HUALAPAI INDIAN RESERVATION, Ariz. – Indian leaders and former astronauts stepped gingerly beyond the Grand Canyon's rim Tuesday, staring through the glass floor and into the 4,000-foot chasm below during the opening ceremony for a new observation deck.
A few members of the Hualapai Indian Tribe, which allowed the Grand Canyon Skywalk to be built, hopped up and down on the horseshoe-shaped structure. At its edge — 70 feet beyond the rim — the group peeked over the glass wall.
"I can hear the glass cracking!" Hualapai Chairman Charlie Vaughn said playfully.
The deck is anchored deep into a limestone cliff. As people walk across it, the glass layers creak and the deck wobbles almost imperceptibly. To one side, the Colorado river appears as a slim, pea-green ribbon. To the other is a triangular dip in the canyon's ridge, known as "Eagle Point" because it looks like a bird with outstretched wings.
When the wind blows, only the most daring visitors resist grabbing the steel rail to steady their knees.

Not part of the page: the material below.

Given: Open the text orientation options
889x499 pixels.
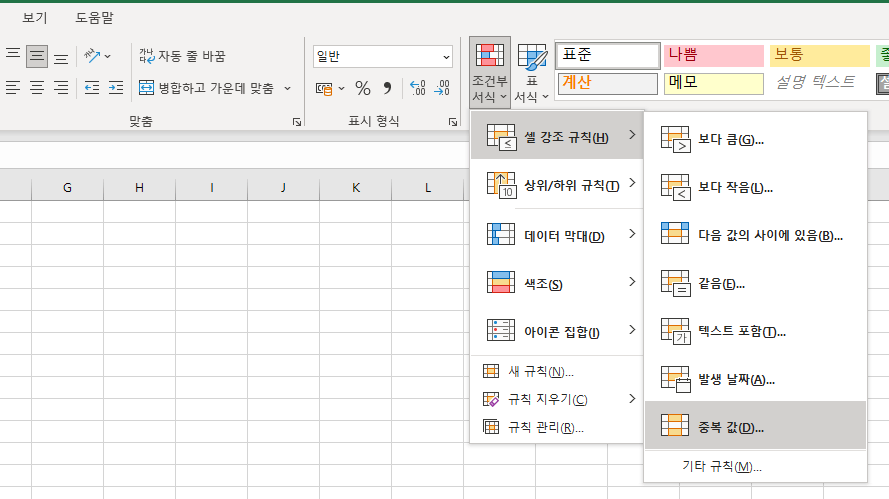Looking at the screenshot, I should click(x=97, y=56).
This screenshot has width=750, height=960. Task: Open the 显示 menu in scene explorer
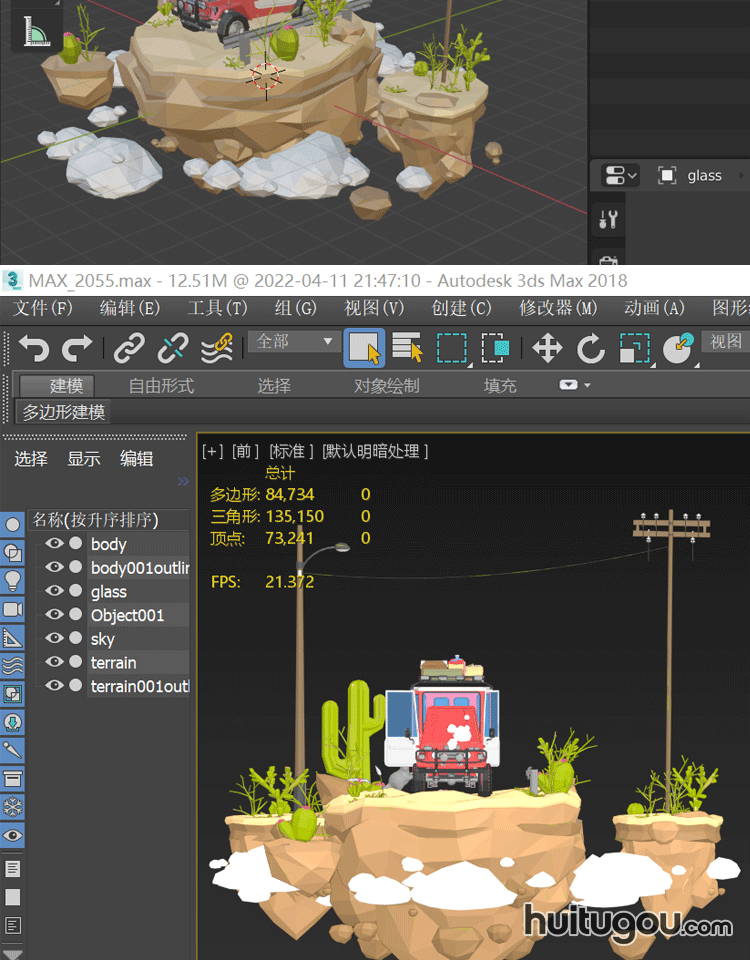[84, 459]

Former astronaut Buzz Aldrin, who was invited to join the tribe along with former astronaut John Herrington, declared it a "magnificent first walk."
"It felt wonderful; not exactly like floating on air," Aldrin said after stepping off the deck.
The Hualapai, whose reservation is about 90 miles west of Grand Canyon National Park, allowed Las Vegas developer David Jin to build the $30 million Skywalk in hopes of creating a unique attraction on their section of the canyon.
"To me, I believe this is going to help us. We don't get any help from the outside, so, why not?" said Dallas Quasula Sr., 74, a tribal elder who was at the Skywalk. "This is going to be our bread and butter."
The tribe will include access to the deck in a variety of tour packages ranging from $49.95 to $199.00. They'll allow up to 120 people at a time to look down to the canyon floor more than 4,000 feet below, a vantage point more than twice as high as the world's tallest buildings.
The Skywalk is scheduled to open to the public March 28.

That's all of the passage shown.